Greg Williams k4hsm at knology.net
Mon Mar 27 22:32:51 EST 2006


Paul Flaherty, AltaVista online search engine creator, dies at 42
JORDAN ROBERTSON
Associated Press

(Ham radio callsign *N9FZX) - Greg*

SAN FRANCISCO - Paul A. Flaherty, a computer engineer who helped create 
the pioneering AltaVista online search engine, has died. He was 42.

Flaherty died March 16 of a heart attack at his home in Belmont, Calif., 
about 20 miles south of San Francisco, family members said Friday.

Flaherty came up with the idea of indexing Web pages that made the 
AltaVista search engine one of the most popular Internet search tools in 
the mid-1990s.

"He was such a warm and loving man, and he was exceptionally smart," his 
brother, Michael, said Friday. "It's just uncanny to find someone with 
that much intellectual power but that much warmth, too."

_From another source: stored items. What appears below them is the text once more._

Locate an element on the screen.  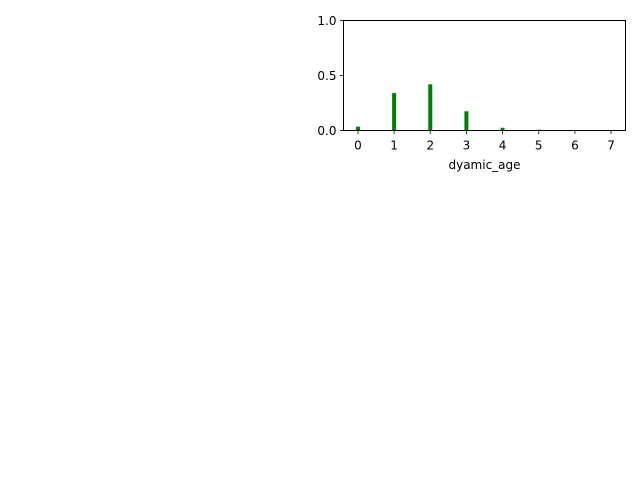
plot-frame is located at coordinates (484, 76).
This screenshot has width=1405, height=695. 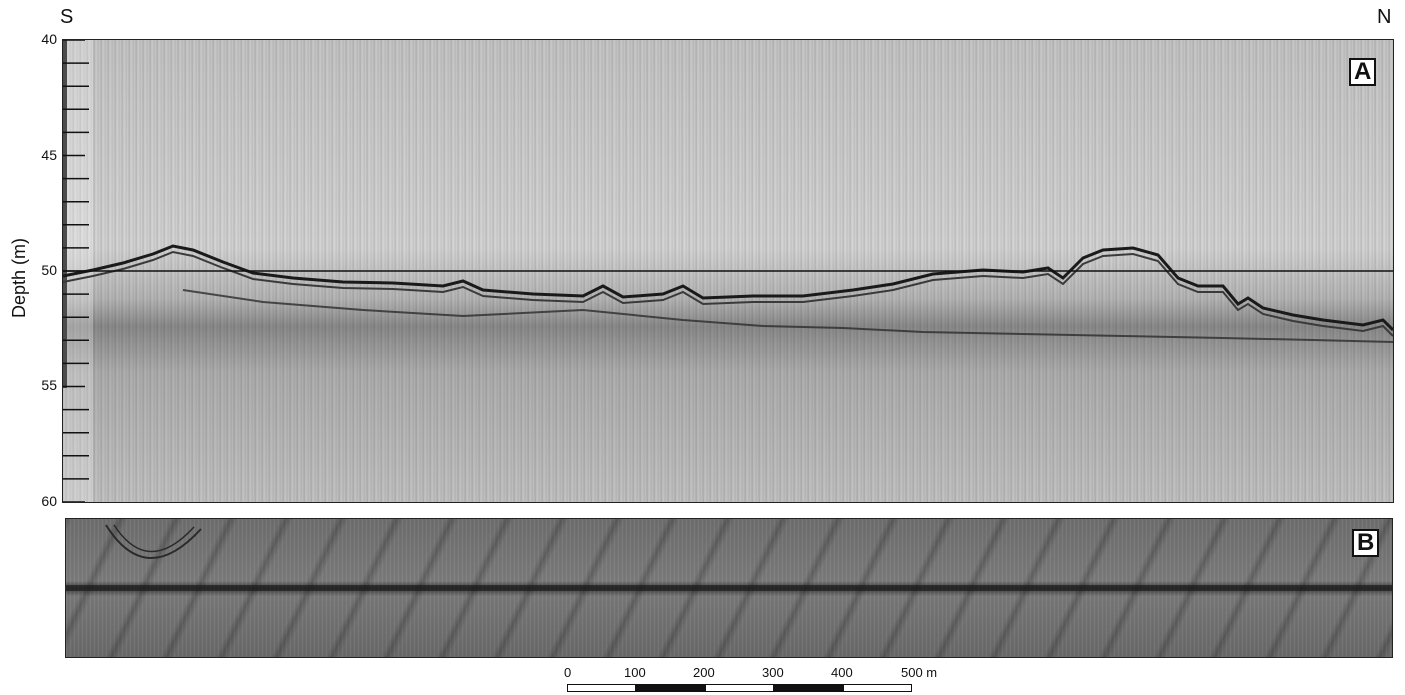 I want to click on scale-label-0: 0, so click(x=568, y=672).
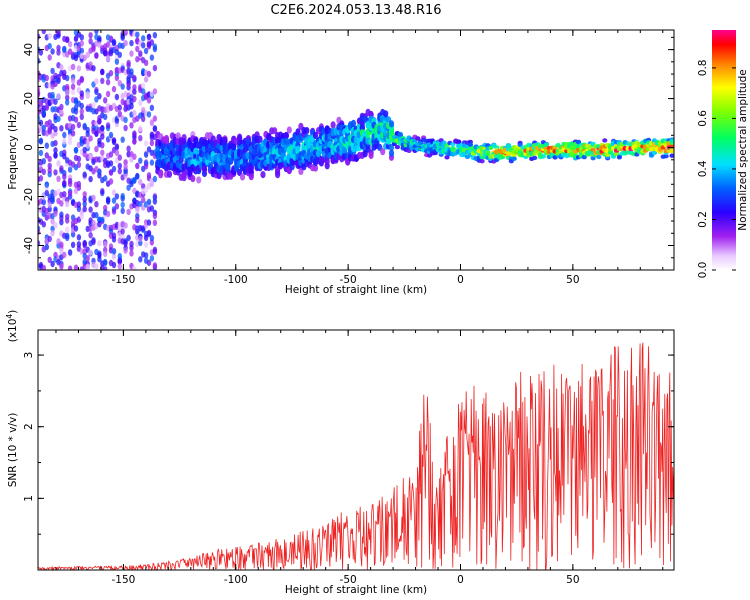  What do you see at coordinates (12, 326) in the screenshot?
I see `snr-y-multiplier: (x104)` at bounding box center [12, 326].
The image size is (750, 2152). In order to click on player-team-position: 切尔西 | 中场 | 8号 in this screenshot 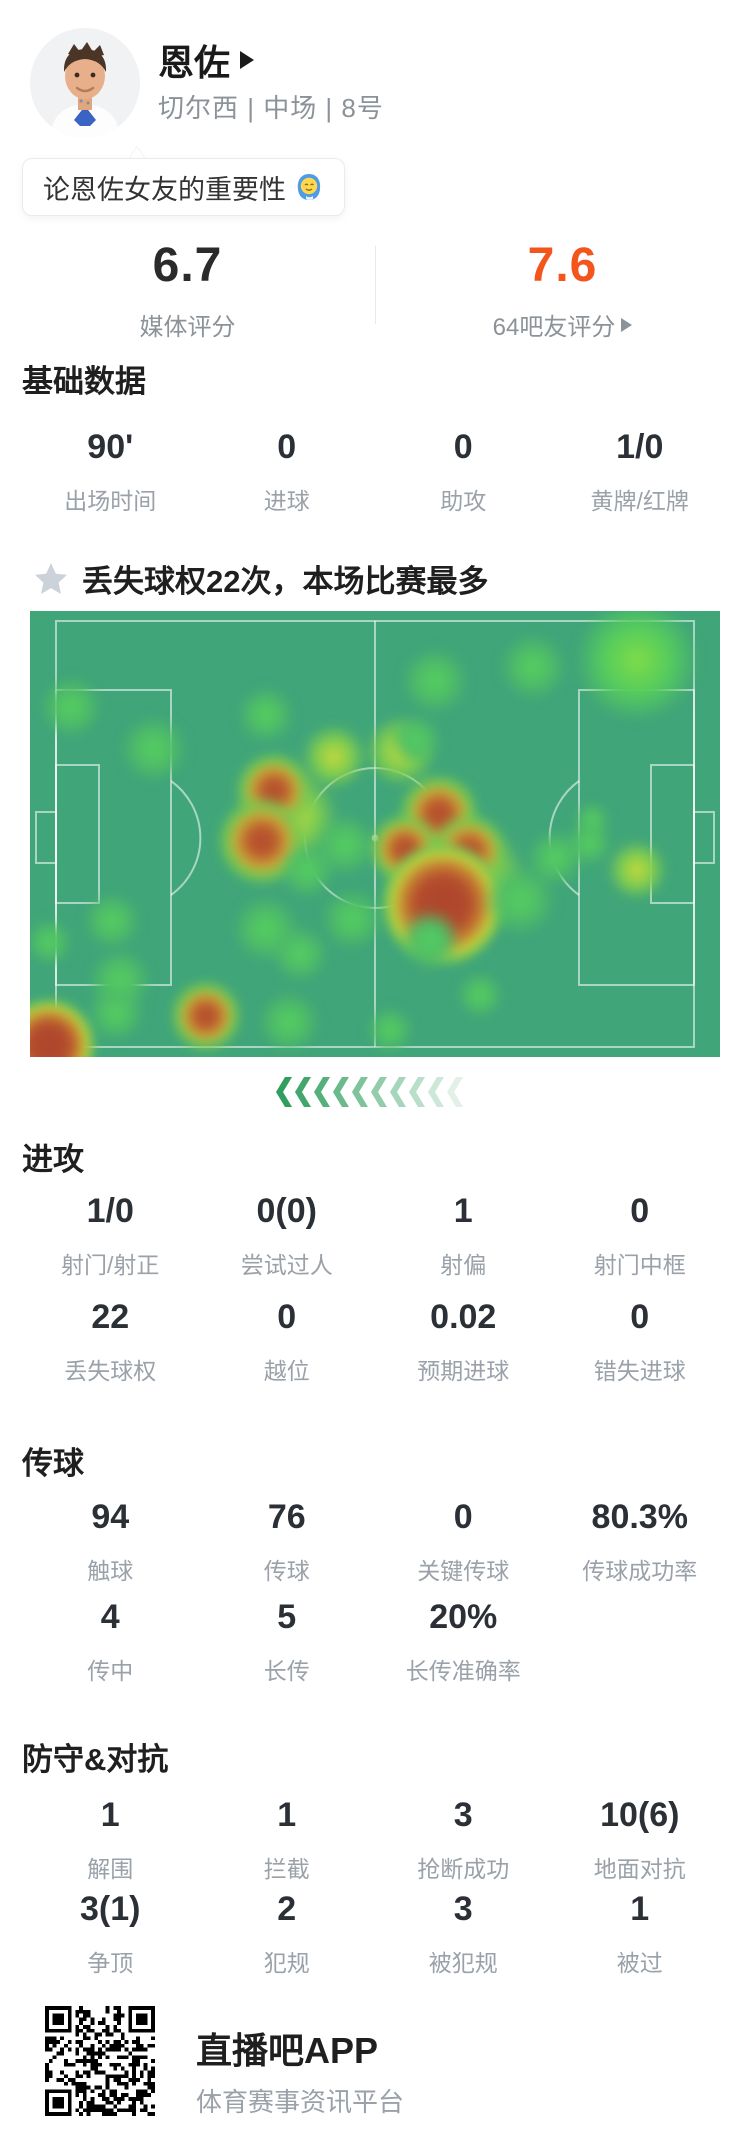, I will do `click(271, 108)`.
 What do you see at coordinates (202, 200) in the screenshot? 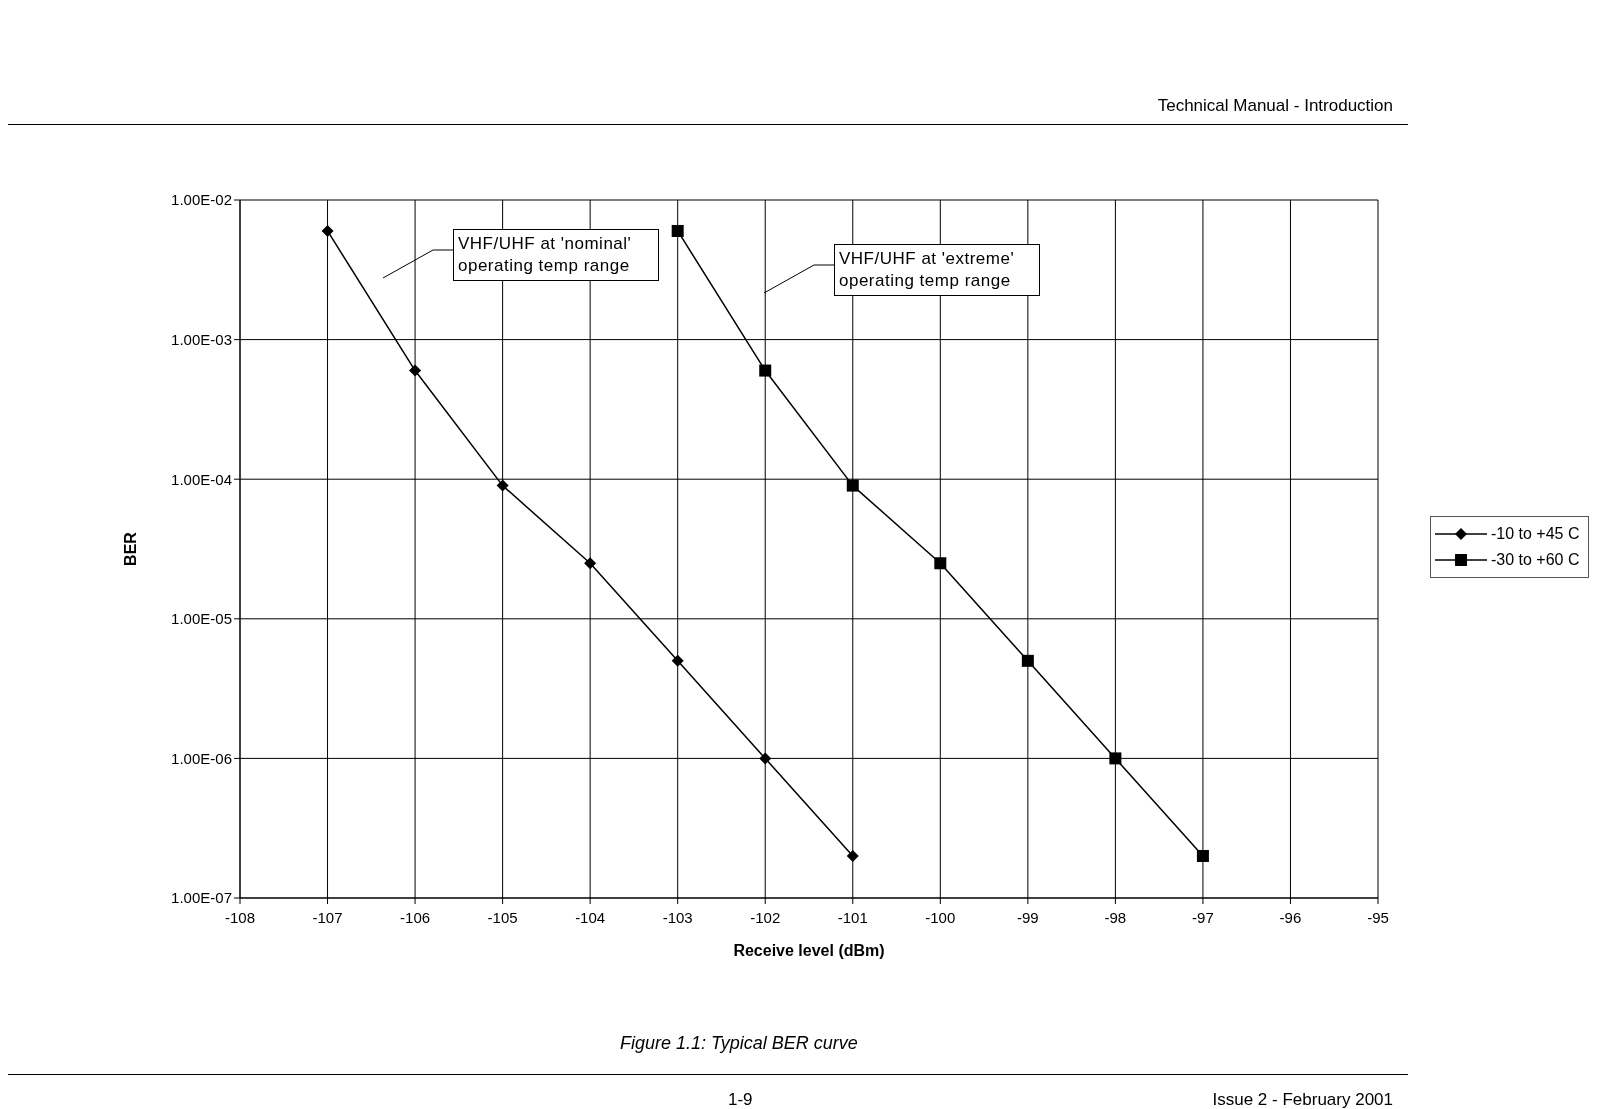
I see `y-tick-label: 1.00E-02` at bounding box center [202, 200].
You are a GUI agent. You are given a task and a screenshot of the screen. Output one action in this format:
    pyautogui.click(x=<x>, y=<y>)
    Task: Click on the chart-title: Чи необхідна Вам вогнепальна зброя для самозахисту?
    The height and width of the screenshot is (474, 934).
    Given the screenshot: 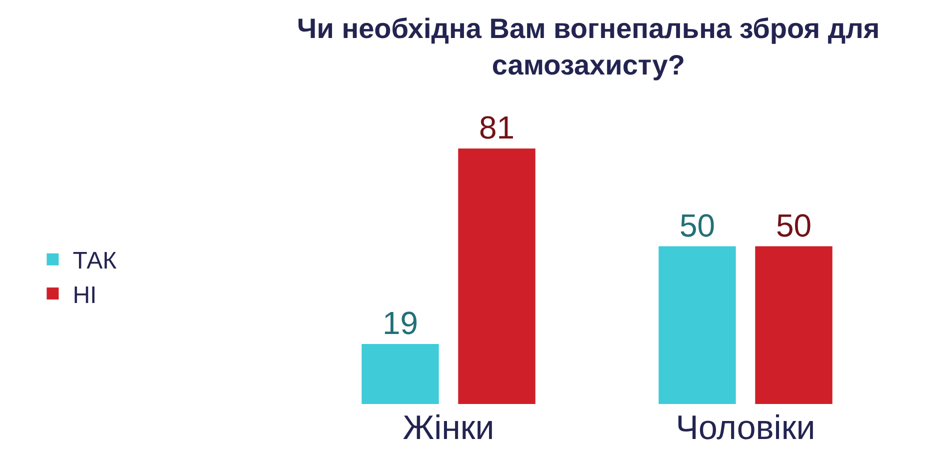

Flaherty was working as a research engineer at Digital Equipment 
Corporation in Palo Alto when he teamed up with two other staff 
researchers in 1995 to develop AltaVista's technology.

The Web site was made public in December 1995 and within weeks was 
processing several million searches a day. It was spun off from Digital 
Equipment as a private company in 1999.

Flaherty served as director for technical strategy at AltaVista until 
leaving in 2000 to work in management consulting. Before his death, he 
was vice president for product development at TalkPlus, a 
telecommunications software company in Menlo Park.

Born in Milwaukee and raised in Minnesota, Flaherty earned a doctorate 
in electrical engineering in 1994 from Stanford University and never 
quite shook his Midwest roots despite his success in Silicon Valley, 
Michael Flaherty said.

"I never saw him taking to the more cutthroat lifestyle in Silicon 
Valley," his brother said.

He is survived by his wife, Natasha Flaherty of Belmont; his parents, 
James Sr. and Ruth Flaherty of Fargo, N.D.; and four brothers.

A funeral mass and burial is scheduled for Tuesday in Fargo.